5. Was blinding used to prevent introduction of bias?
  5.1. In intervention study, were subjects, clinicians/practitioners, and investigators blinded to treatment group, as appropriate?
  5.2. Were data collectors blinded for outcomes assessment? (If outcome is measured using an objective test, such as a lab value, this criterion is assumed to be met.)
  5.3. In cohort study or cross-sectional study, were measurements of outcomes and risk factors blinded?
  5.4. In case control study, was case definition explicit and case ascertainment not influenced by exposure status?
  5.5. In diagnostic study, were test results blinded to patient history and other test results?
6. Were intervention/therapeutic regimens/exposure factor or procedure and any comparison(s) described in detail? Were intervening factors described?
  6.1. In RCT or other intervention trial, were protocols described for all regimens studied?
  6.2. In observational study, were interventions, study settings, and clinicians/provider described?
  6.3. Was the intensity and duration of the intervention or exposure factor sufficient to produce a meaningful effect?
  6.4. Was the amount of exposure and, if relevant, subject/patient compliance measured?
  6.5. Were co-interventions (e.g., ancillary treatments, other therapies) described?
  6.6. Were extra or unplanned treatments described?
  6.7. Was the information for 6.4, 6.5, and 6.6 assessed the same way for all groups?
  6.8. In diagnostic study, were details of test administration and replication sufficient?
7. Were outcomes clearly defined and the measurements valid and reliable?
  7.1. Were primary and secondary endpoints described and relevant to the question?
  7.2. Were nutrition measures appropriate to question and outcomes of concern?
  7.3. Was the period of follow-up long enough for important outcome(s) to occur?
  7.4. Were the observations and measurements based on standard, valid, and reliable data collection instruments/tests/procedures?
  7.5. Was the measurement of effect at an appropriate level of precision?

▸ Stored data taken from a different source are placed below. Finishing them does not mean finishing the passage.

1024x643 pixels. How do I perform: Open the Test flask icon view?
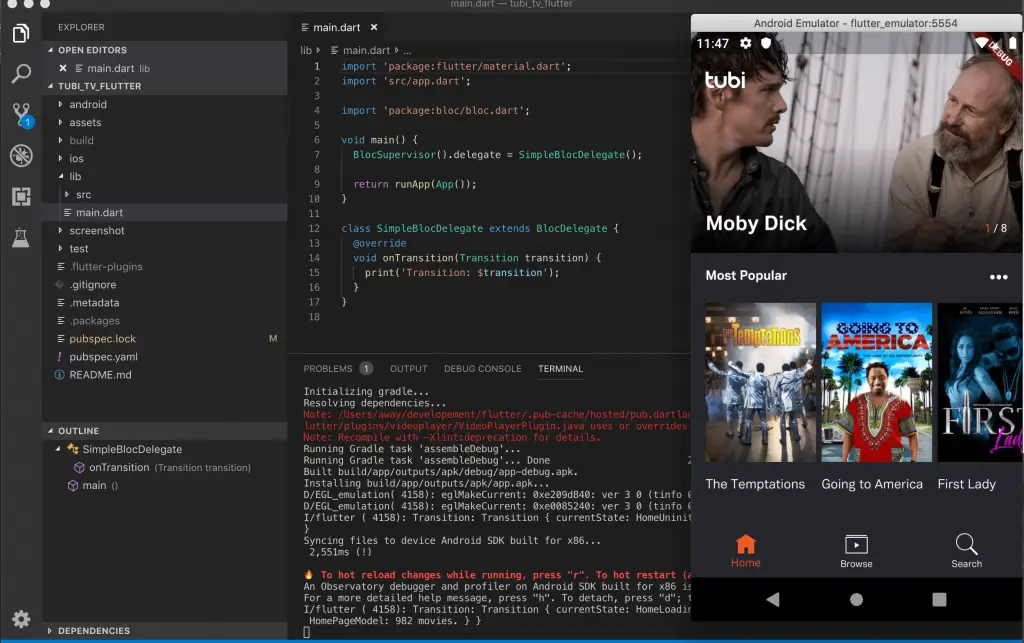point(21,237)
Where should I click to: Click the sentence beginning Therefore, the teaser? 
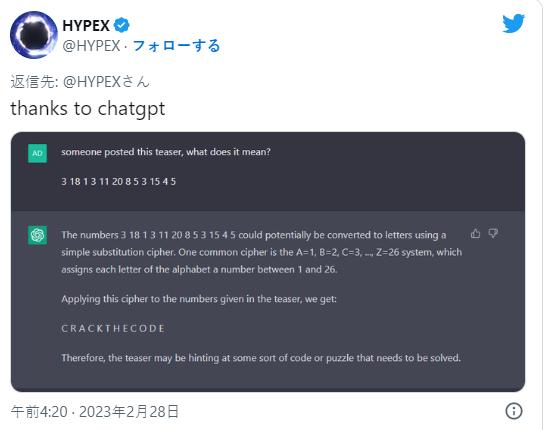(261, 358)
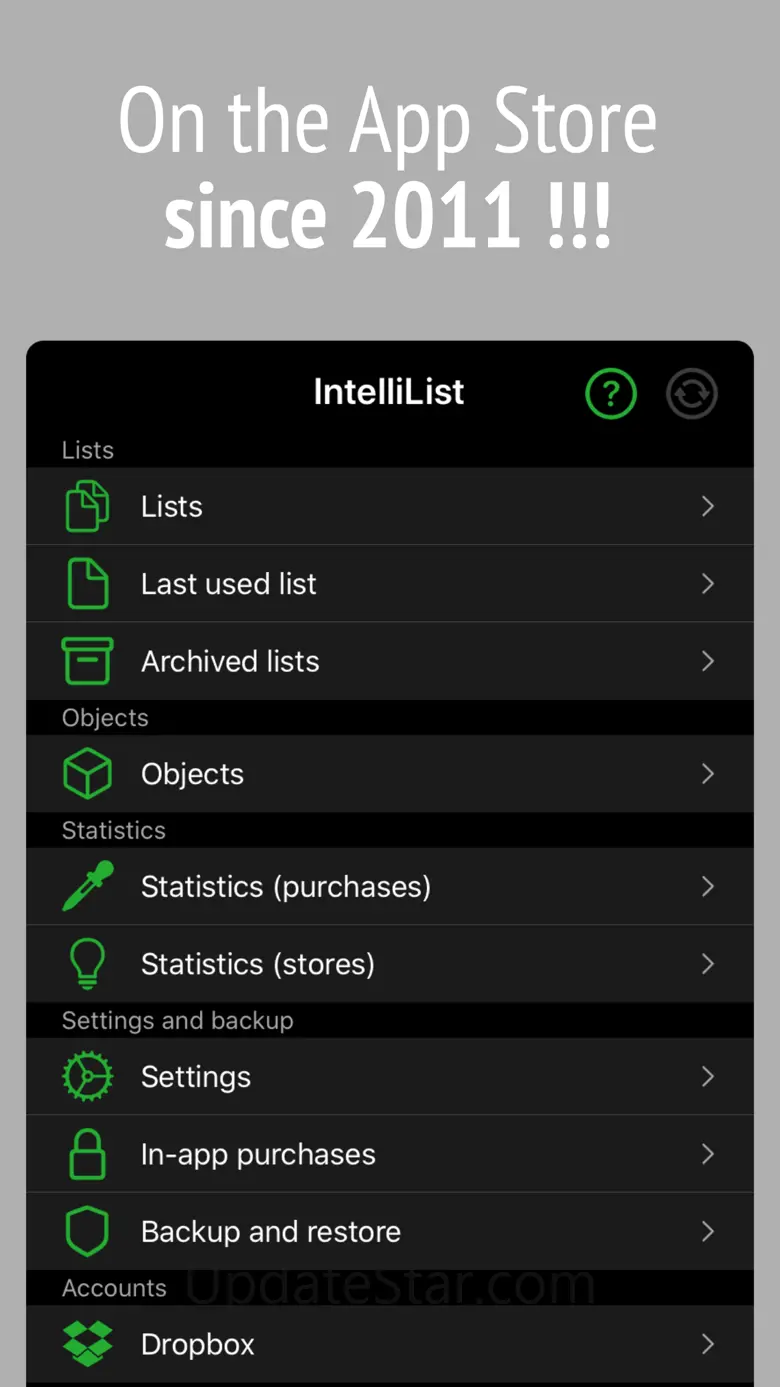Tap the In-app purchases padlock icon
Image resolution: width=780 pixels, height=1387 pixels.
[87, 1154]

  7.6. Were other factors accounted for (measured) that could affect outcomes?
  7.7. Were the measurements conducted consistently across groups?
8. Was the statistical analysis appropriate for the study design and type of outcome indicators?
  8.1. Were statistical analyses adequately described and the results reported appropriately?
  8.2. Were correct statistical tests used and assumptions of test not violated?
  8.3. Were statistics reported with levels of significance and/or confidence intervals?
  8.4. Was "intent to treat" analysis of outcomes done (and as appropriate, was there an analysis of outcomes for those maximally exposed or a dose-response analysis)?
  8.5. Were adequate adjustments made for effects of confounding factors that might have affected the outcomes (e.g., multivariate analyses)?
  8.6. Was clinical significance as well as statistical significance reported?
  8.7. If negative findings, was a power calculation reported to address type 2 error?
9. Are conclusions supported by results with biases and limitations taken into consideration?
  9.1. Is there a discussion of findings?
  9.2. Are biases and study limitations identified and discussed?
10. Is bias due to study’s funding or sponsorship unlikely?
  10.1. Were sources of funding and investigators’ affiliations described?
  10.2. Was the study free from apparent conflict of interest?